La vérité, si j'mens !
Il n’y a pas de douce Vérité. Le vrai est brut, cash, irrespectueux. La Vérité sort nue du puits des comptines de l’enfance. Obscène, poilue là où il faut, dépeignée, sa seule pudeur est de ne pas mentir. La vérité choque toujours. Elle exagère, force le trait, déclenche des « oh » et des « ah », ou des rires gênés. La vérité doit-elle être dite en public ? Supporte-t-elle la lumière ? Si tu veux la dire, il vaut mieux baisser la voix. Le murmure convient. Il peut ne pas s’entendre et laisser planer sur elle le voile pudique de l’incertitude. Regardons le sort terrible réservé aux lanceu.r.ses d’alerte. « Le premier qui dit la vérité sera assassiné ! » chantait Guy Béart, poète désuet du siècle dernier dont les photos jaunies sont rangées dans le carton sous l’escalier. Le temps passe. On a consacré plus de temps à enterrer les vérités sous le sable fin de l’oubli et les blocs de pierre des légendes, qu’à fouiller les ruines de l’Histoire.

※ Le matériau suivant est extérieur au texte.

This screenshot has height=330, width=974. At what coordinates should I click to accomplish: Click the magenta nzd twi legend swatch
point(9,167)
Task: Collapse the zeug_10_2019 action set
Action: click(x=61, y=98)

Les gens préfèrent les mythes et autres histoires à dormir debout. Ils raffolent des histoires qui se racontent à la petite lumière jaune au chevet des enfants. Les histoires rassemblent les familles, soudent les communautés, encensent les victoires des conquérants, et la gloire des héros. La Vérité est une trouble-fête, une plombeuse d’ambiance, une Cassandre, une porte-malheur. Alors, elle crie, la Vérité ! Elle hurle. Elle vitupère. Elle s’énerve, perd son sang-froid, apostrophe les foules incrédules. Sa véhémence la discrédite. Que pèse son discours devant les propos mesurés, logiques et raisonnables des menteurs ? Il n’existe rien de plus doux qu’un mensonge. C’est sucré, moelleux et délicieux. Franchement, c’est facile d’en devenir dépendant, « addict » comme on dit maintenant. La corne d’abondance médiatique ensevelit de mythos, carottes, fables, bobards et menteries nos oreilles tendues comme des hanaps, gloutonnes de charlatanisme, de fake news et d’hypocrisie. Le vrai mensonge circule élégant, vêtu de probité candide et de lin blanc, cravaté de soie, tiré à quatre épingles, le geste souple et le visage affable. Comment ne pas lui donner tout notre crédit ? Comment ne pas voter pour lui ? La Vérité est une folle échevelée, qui marche pieds nus sur le pavé, sans vêtement malgré la pluie. Les mots grossiers lui tordent la bouche et ses yeux sont devenus méchants depuis qu’elle a compris qu’elle ne serait jamais crue. La Vérité est dure à entendre, dure à comprendre et même dure à imaginer. Il faut se contraindre à la croire. Mais n’oublions jamais que « le roi est nu ! ».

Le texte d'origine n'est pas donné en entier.